Fragmento —
<<<<
Todo este sistema vertical de planes descabellados, austeridad irracional, ejecutores ciegos y acríticos, mediocridad y arribismo, pero sobre todo temor a desobedecer al jefe, es posible mediante la concentración de poder en un solo hombre o, a lo sumo, en una camarilla. Se trata de regímenes expertos en negar los hechos en nombre del pueblo y sus más altas aspiraciones (por ellos definidas), en torcer los acontecimientos cuando estos, tercos, contradicen el decreto de que todo marcha según el plan formulado por el partido o el sabio dirigente.
>>>>
Pasa al inglés esta oración del fragmento: «Se trata de regímenes expertos en negar los hechos en nombre del pueblo y sus más altas aspiraciones (por ellos definidas), en torcer los acontecimientos cuando estos, tercos, contradicen el decreto de que todo marcha según el plan formulado por el partido o el sabio dirigente».

Datos proporcionados —
<<<<
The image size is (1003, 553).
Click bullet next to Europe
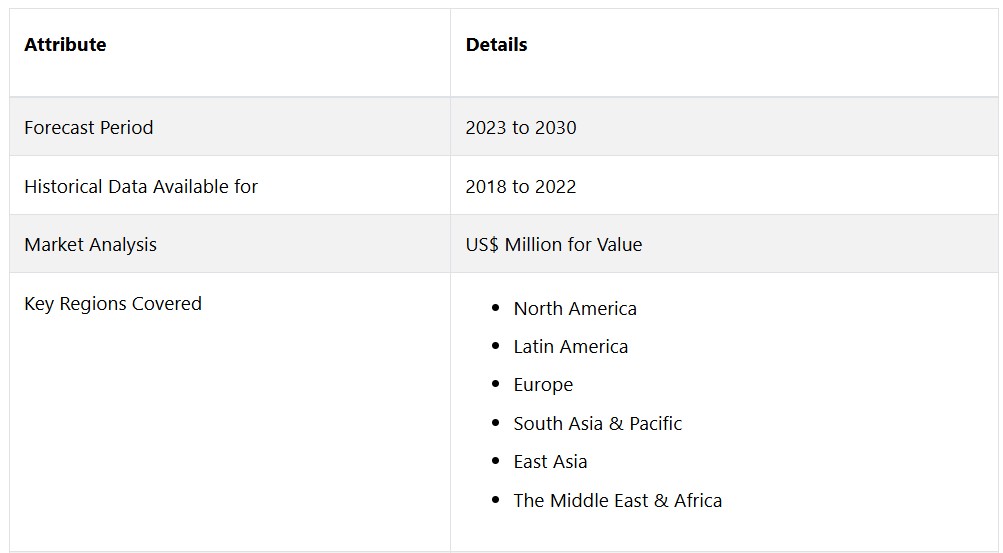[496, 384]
>>>>
<<<<
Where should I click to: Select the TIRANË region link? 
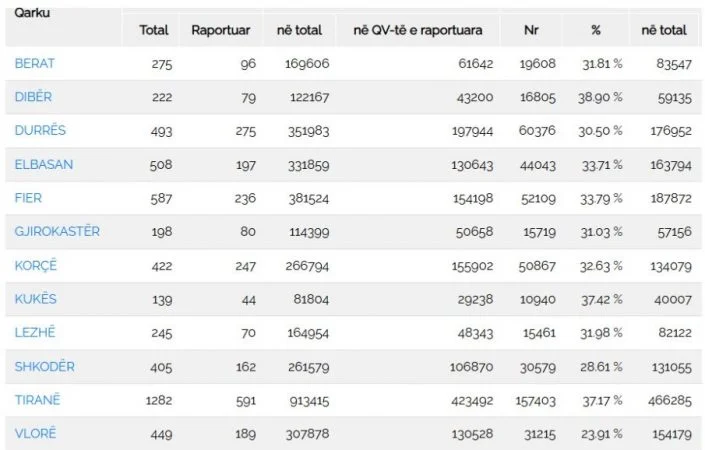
>>>>
Solución —
These are regimes that are experts at denying the facts in the name of the people and their highest aspirations (as defined by them), and at twisting events when these, stubbornly, contradict the decree that everything is going according to the plan laid out by the party or the wise leader.